Assistant Professor of History Kristina Sessa has been awarded the 2006 Graves Award for her new project Fighting for Christ and Rome: Christianity and the Culture of War in Late Antiquity (300-600 CE), a study she says will track the cultural history of war and its widespread human devastation, with particular attention to its impact on people's religious practices and ideals.
The award allows for Sessa, who currently is on leave, to undertake research to develop two new courses related to her project, which she would teach upon returning to CMC in fall 2007, she says.
This is the third Graves Award for CMC since 1991, when Robert Faggen, the Barton Evans and H. Andrea Neves Professor of Literature, received the honor. In 1999, the award was given to Lisa Cody, associate professor of history and department chair. Faculty members Nick Warner, professor of literature, and John Roth, the Edward J. Sexton Professor of Philosophy and director of the Center for the Holocaust, Genocide, and Human Rights, also have been recipients of the Graves AwardWarner in 1986, and Roth in 1970.

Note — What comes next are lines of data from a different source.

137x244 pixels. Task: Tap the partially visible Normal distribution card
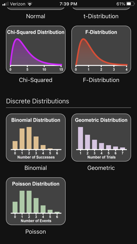(36, 8)
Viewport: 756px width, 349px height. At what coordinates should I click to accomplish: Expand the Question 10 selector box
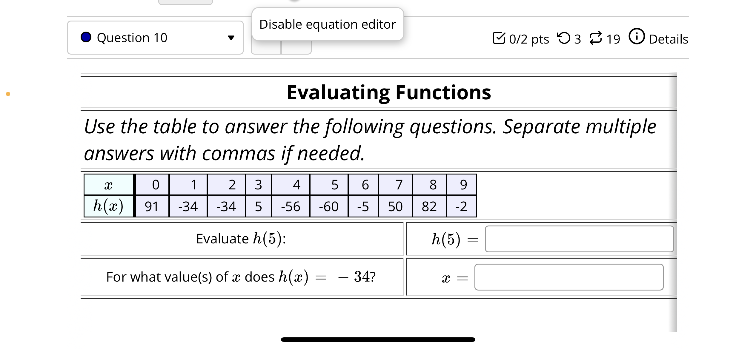[x=155, y=38]
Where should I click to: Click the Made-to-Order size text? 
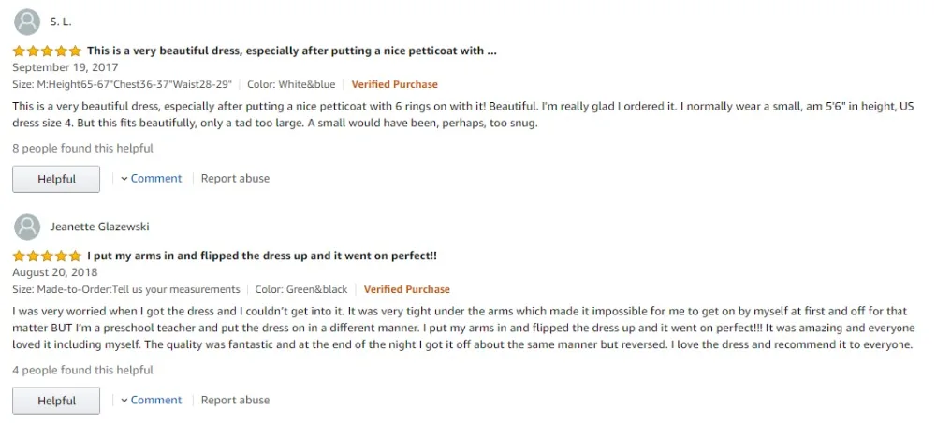pos(126,289)
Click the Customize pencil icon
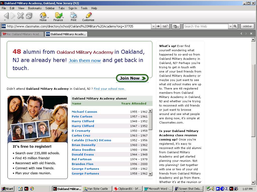Image resolution: width=257 pixels, height=192 pixels. coord(88,16)
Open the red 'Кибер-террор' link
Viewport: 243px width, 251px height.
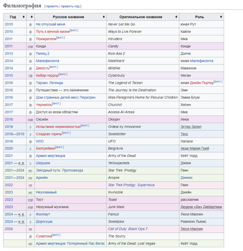coord(47,76)
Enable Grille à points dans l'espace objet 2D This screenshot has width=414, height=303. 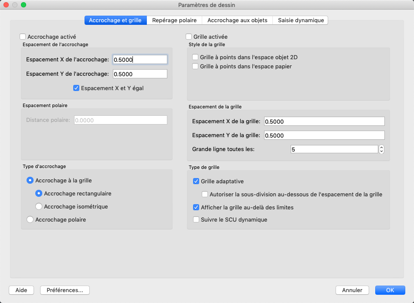(196, 57)
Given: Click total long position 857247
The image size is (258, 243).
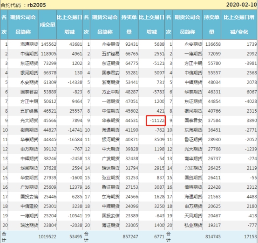Looking at the screenshot, I should pyautogui.click(x=130, y=237).
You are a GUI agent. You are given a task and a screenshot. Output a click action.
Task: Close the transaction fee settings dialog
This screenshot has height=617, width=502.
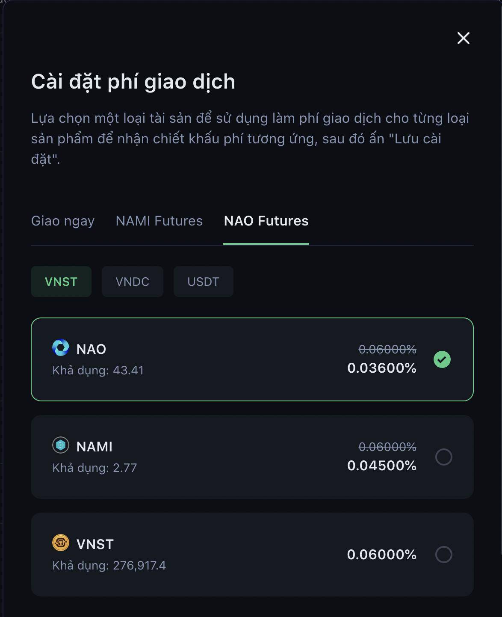click(464, 38)
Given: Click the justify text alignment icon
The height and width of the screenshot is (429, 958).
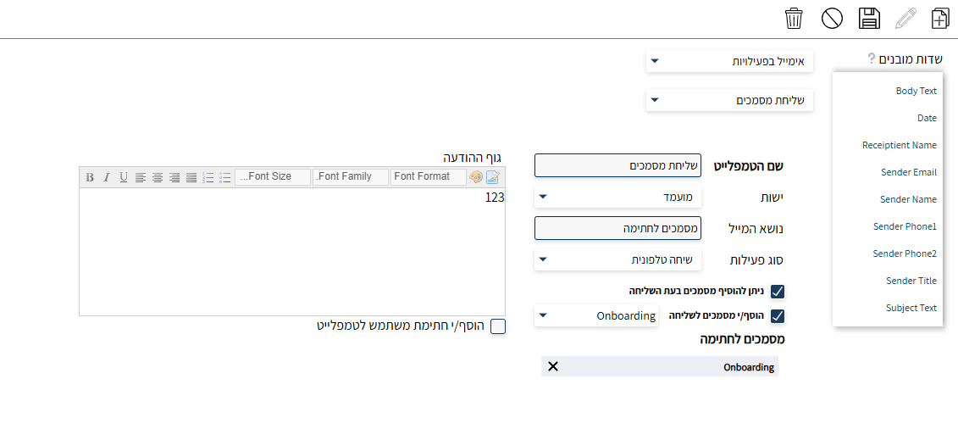Looking at the screenshot, I should click(191, 177).
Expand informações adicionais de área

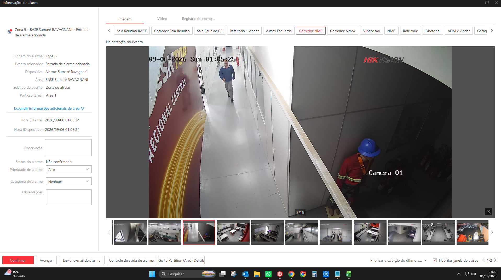pyautogui.click(x=49, y=108)
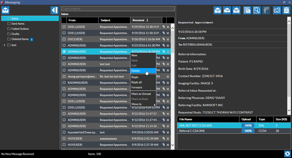Click the Type to search field
The height and width of the screenshot is (158, 292).
click(x=117, y=9)
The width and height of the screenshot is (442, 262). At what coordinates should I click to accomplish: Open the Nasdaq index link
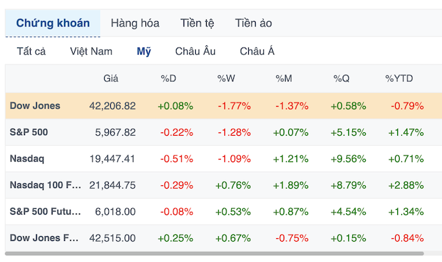[27, 159]
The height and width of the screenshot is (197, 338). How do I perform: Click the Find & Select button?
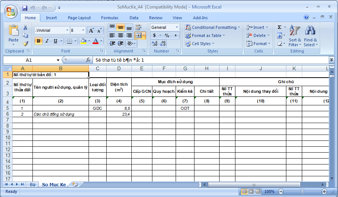(310, 36)
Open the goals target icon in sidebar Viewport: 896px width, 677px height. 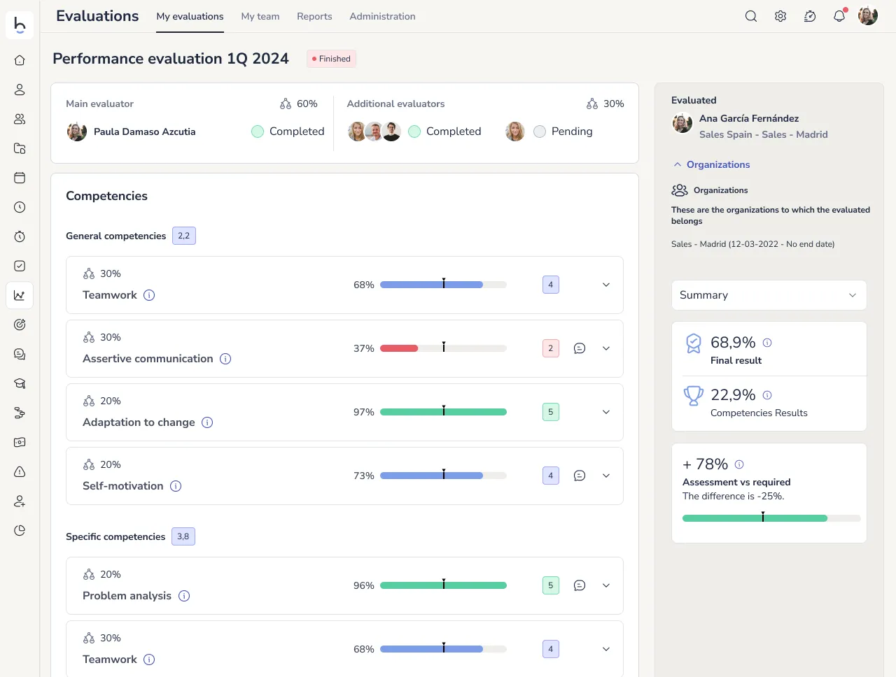pyautogui.click(x=20, y=325)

The biannual Arnold S. Graves and Lois S. Graves Awards, administered at Pomona College under the auspices of the American Council of Learned Societies, honors "outstanding accomplishment in actual teaching in the humanities by younger faculty members" from private liberal arts colleges in California, Oregon, and Washington.

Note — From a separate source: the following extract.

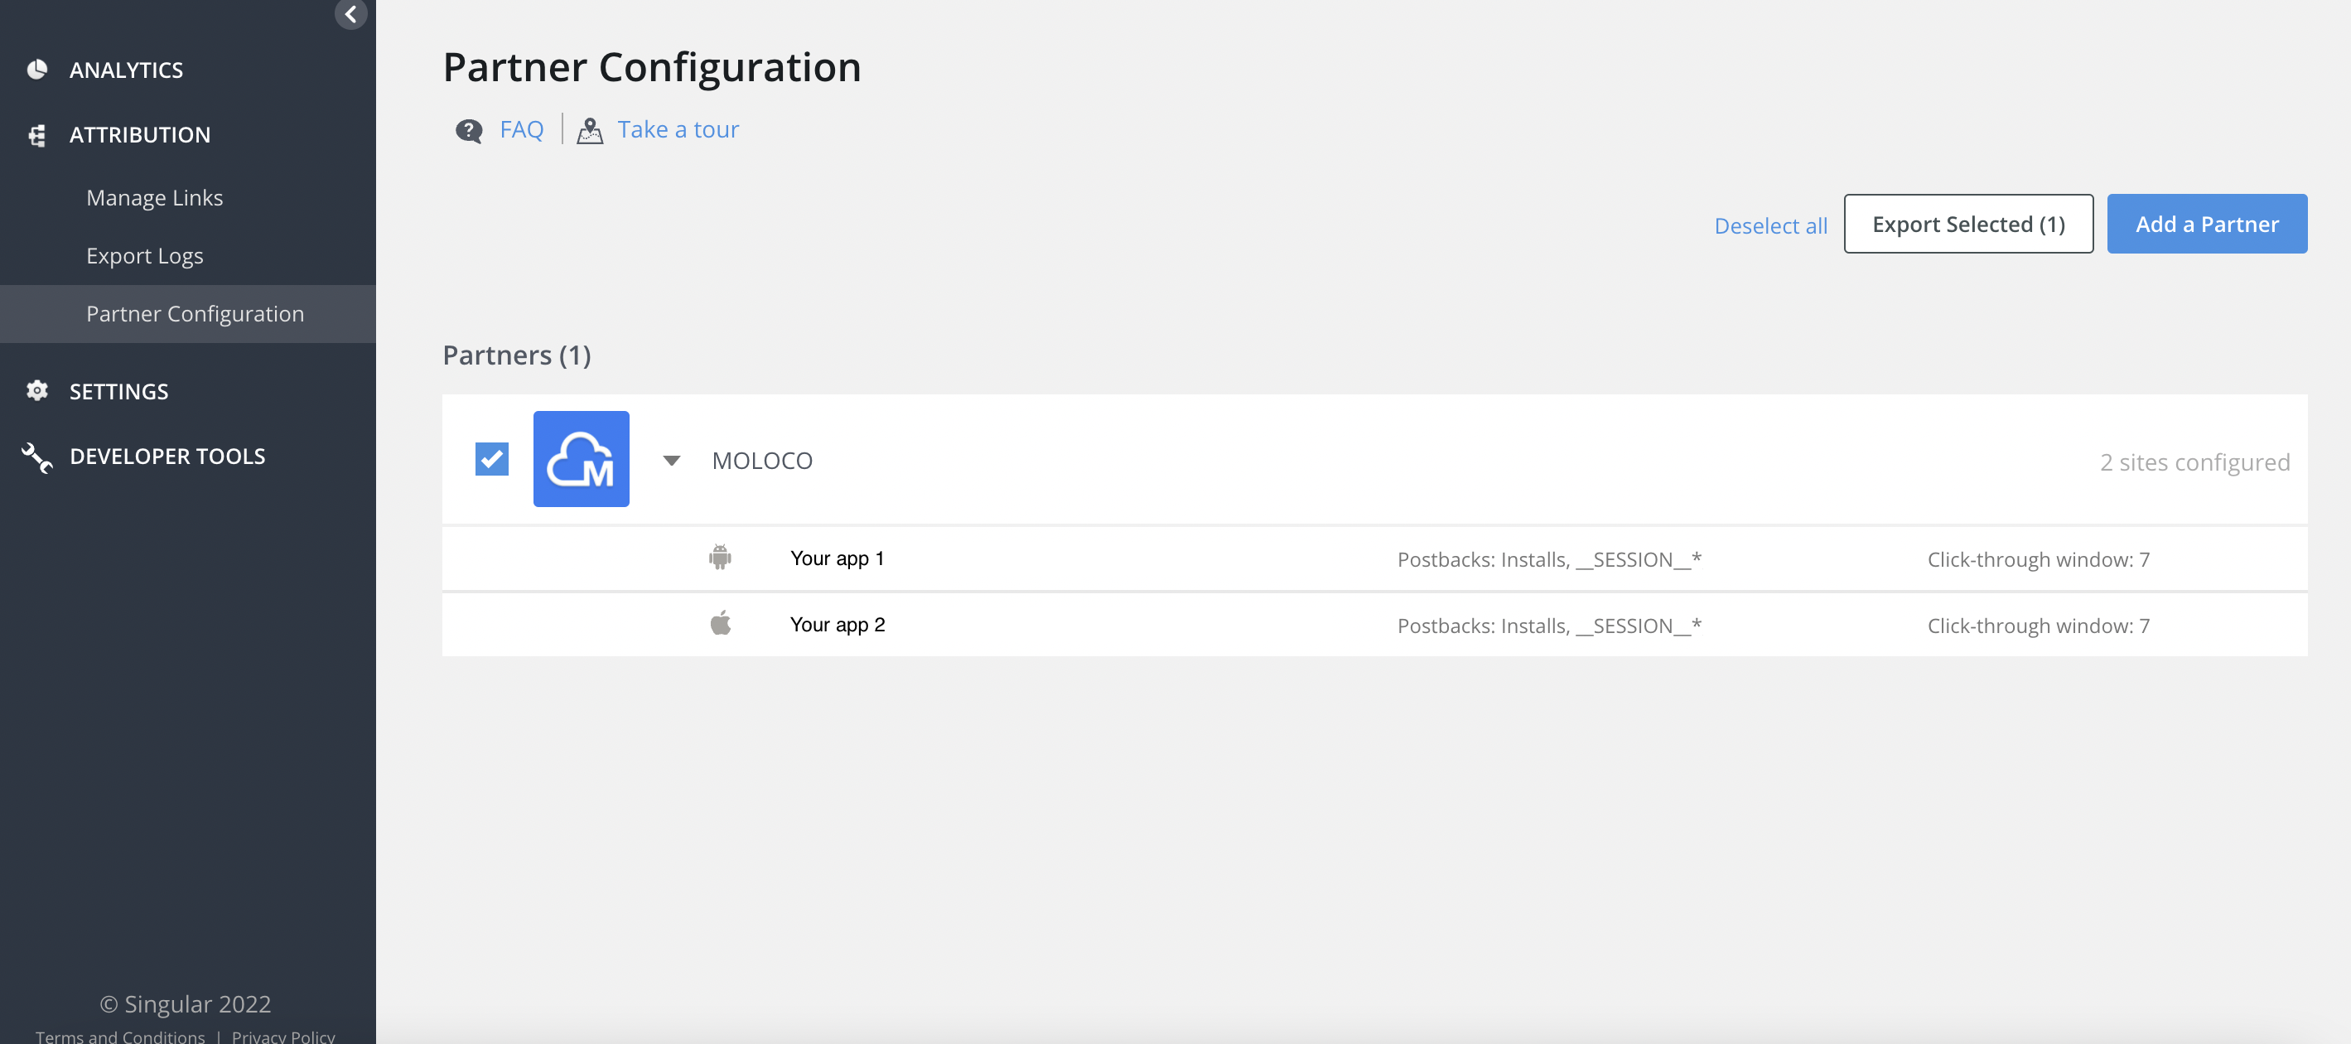
Task: Click the Take a tour map icon
Action: [x=590, y=131]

"This is a great honor for the history department and for the College," says Cody. "CMC has had only three winners since 1991. Tina Sessa's work is outstanding, and her new project in the works will be groundbreaking."
Sessa graduated with honors from Princeton University before earning a master's degree and doctorate in ancient and medieval history at the University of California at Berkeley. In addition to receiving the Graves Award, she has been the recipient of a Rome Prize at the American Academy in Rome, where she recently served as a visiting scholarfunded by a summer research grant from the Gould Center for the Humanities. She also was a visiting scholar at the Centre for Late Antiquity at the University of Manchester, United Kingdom.
Her areas of specialization are social and religious history of late antiquity, early medieval Italy, and Latin and Greek classic literature.